[DATASET CONTENT]:
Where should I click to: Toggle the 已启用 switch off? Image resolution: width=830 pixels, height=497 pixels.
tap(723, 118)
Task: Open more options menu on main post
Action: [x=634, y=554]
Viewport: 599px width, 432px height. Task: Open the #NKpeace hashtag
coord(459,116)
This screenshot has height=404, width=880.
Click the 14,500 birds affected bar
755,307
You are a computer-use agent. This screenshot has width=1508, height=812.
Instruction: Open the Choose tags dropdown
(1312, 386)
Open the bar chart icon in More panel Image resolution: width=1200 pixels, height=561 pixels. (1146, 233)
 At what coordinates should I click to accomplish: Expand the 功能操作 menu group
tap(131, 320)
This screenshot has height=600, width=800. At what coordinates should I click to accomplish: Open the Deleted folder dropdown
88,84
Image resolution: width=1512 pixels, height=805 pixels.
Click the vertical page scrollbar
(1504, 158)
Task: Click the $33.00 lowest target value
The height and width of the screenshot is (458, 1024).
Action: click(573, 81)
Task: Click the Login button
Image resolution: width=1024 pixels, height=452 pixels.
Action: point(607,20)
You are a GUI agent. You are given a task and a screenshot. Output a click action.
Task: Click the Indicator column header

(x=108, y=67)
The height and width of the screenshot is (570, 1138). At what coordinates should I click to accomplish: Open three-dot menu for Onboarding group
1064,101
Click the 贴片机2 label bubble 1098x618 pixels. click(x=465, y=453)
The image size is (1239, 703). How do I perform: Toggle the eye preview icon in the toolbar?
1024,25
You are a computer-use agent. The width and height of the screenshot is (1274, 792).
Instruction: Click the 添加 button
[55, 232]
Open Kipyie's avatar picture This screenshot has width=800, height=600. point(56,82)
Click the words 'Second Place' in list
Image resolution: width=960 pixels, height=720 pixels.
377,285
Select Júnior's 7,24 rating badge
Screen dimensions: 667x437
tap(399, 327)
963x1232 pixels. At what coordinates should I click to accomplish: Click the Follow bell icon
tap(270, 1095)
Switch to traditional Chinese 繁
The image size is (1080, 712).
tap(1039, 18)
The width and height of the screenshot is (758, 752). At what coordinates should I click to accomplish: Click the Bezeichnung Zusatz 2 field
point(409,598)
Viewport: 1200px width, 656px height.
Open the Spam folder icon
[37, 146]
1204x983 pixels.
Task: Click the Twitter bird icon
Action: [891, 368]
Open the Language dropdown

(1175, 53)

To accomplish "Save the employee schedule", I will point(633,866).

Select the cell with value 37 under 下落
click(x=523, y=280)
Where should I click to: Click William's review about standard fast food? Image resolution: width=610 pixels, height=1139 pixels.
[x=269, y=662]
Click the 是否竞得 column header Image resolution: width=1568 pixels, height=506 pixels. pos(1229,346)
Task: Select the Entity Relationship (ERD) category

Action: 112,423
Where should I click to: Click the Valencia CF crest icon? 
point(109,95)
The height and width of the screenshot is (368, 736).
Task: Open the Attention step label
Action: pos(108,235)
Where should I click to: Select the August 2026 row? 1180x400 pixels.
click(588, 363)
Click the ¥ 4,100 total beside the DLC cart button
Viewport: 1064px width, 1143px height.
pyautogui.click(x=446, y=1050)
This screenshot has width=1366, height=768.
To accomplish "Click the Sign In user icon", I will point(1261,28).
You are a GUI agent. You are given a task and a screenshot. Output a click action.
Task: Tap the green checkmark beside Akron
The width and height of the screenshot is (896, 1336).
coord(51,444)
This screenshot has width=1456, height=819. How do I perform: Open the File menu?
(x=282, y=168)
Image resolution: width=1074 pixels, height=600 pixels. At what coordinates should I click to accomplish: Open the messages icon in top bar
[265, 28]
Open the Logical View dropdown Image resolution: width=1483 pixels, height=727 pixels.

[PROBLEM TO WORK ON]: Copy all of the records above, reproducing each line exactly as it appears.

[WRITTEN RESPONSE]:
Where should I click to: Toggle the 已启用 switch off? Image resolution: width=830 pixels, height=497 pixels.
tap(723, 118)
Task: Open more options menu on main post
Action: [x=634, y=554]
Viewport: 599px width, 432px height. Task: Open the #NKpeace hashtag
coord(459,116)
This screenshot has height=404, width=880.
Click the 14,500 birds affected bar
755,307
You are a computer-use agent. This screenshot has width=1508, height=812.
Instruction: Open the Choose tags dropdown
(1312, 386)
Open the bar chart icon in More panel Image resolution: width=1200 pixels, height=561 pixels. (1146, 233)
 At what coordinates should I click to accomplish: Expand the 功能操作 menu group
tap(131, 320)
This screenshot has height=600, width=800. At what coordinates should I click to accomplish: Open the Deleted folder dropdown
88,84
Image resolution: width=1512 pixels, height=805 pixels.
Click the vertical page scrollbar
(1504, 158)
Task: Click the $33.00 lowest target value
The height and width of the screenshot is (458, 1024).
Action: click(573, 81)
Task: Click the Login button
Image resolution: width=1024 pixels, height=452 pixels.
Action: point(607,20)
You are a GUI agent. You are given a task and a screenshot. Output a click action.
Task: Click the Indicator column header

(x=108, y=67)
The height and width of the screenshot is (570, 1138). At what coordinates should I click to accomplish: Open three-dot menu for Onboarding group
1064,101
Click the 贴片机2 label bubble 1098x618 pixels. click(x=465, y=453)
The image size is (1239, 703). How do I perform: Toggle the eye preview icon in the toolbar?
1024,25
You are a computer-use agent. The width and height of the screenshot is (1274, 792).
Instruction: Click the 添加 button
[55, 232]
Open Kipyie's avatar picture This screenshot has width=800, height=600. point(56,82)
Click the words 'Second Place' in list
Image resolution: width=960 pixels, height=720 pixels.
377,285
Select Júnior's 7,24 rating badge
Screen dimensions: 667x437
tap(399, 327)
963x1232 pixels. At what coordinates should I click to accomplish: Click the Follow bell icon
tap(270, 1095)
Switch to traditional Chinese 繁
The image size is (1080, 712).
tap(1039, 18)
The width and height of the screenshot is (758, 752). At what coordinates should I click to accomplish: Click the Bezeichnung Zusatz 2 field
point(409,598)
Viewport: 1200px width, 656px height.
Open the Spam folder icon
[37, 146]
1204x983 pixels.
Task: Click the Twitter bird icon
Action: [891, 368]
Open the Language dropdown

(1175, 53)

To accomplish "Save the employee schedule", I will point(633,866).

Select the cell with value 37 under 下落
click(x=523, y=280)
Where should I click to: Click William's review about standard fast food? Image resolution: width=610 pixels, height=1139 pixels.
[x=269, y=662]
Click the 是否竞得 column header Image resolution: width=1568 pixels, height=506 pixels. pos(1229,346)
Task: Select the Entity Relationship (ERD) category

Action: 112,423
Where should I click to: Click the Valencia CF crest icon? 
point(109,95)
The height and width of the screenshot is (368, 736).
Task: Open the Attention step label
Action: pos(108,235)
Where should I click to: Select the August 2026 row? 1180x400 pixels.
click(588, 363)
Click the ¥ 4,100 total beside the DLC cart button
Viewport: 1064px width, 1143px height.
pyautogui.click(x=446, y=1050)
This screenshot has width=1366, height=768.
To accomplish "Click the Sign In user icon", I will point(1261,28).
You are a GUI agent. You are given a task and a screenshot. Output a click action.
Task: Tap the green checkmark beside Akron
The width and height of the screenshot is (896, 1336).
coord(51,444)
This screenshot has width=1456, height=819. How do I perform: Open the File menu?
(x=282, y=168)
Image resolution: width=1074 pixels, height=600 pixels. At what coordinates should I click to accomplish: Open the messages icon in top bar
[265, 28]
Open the Logical View dropdown Image resolution: width=1483 pixels, height=727 pixels.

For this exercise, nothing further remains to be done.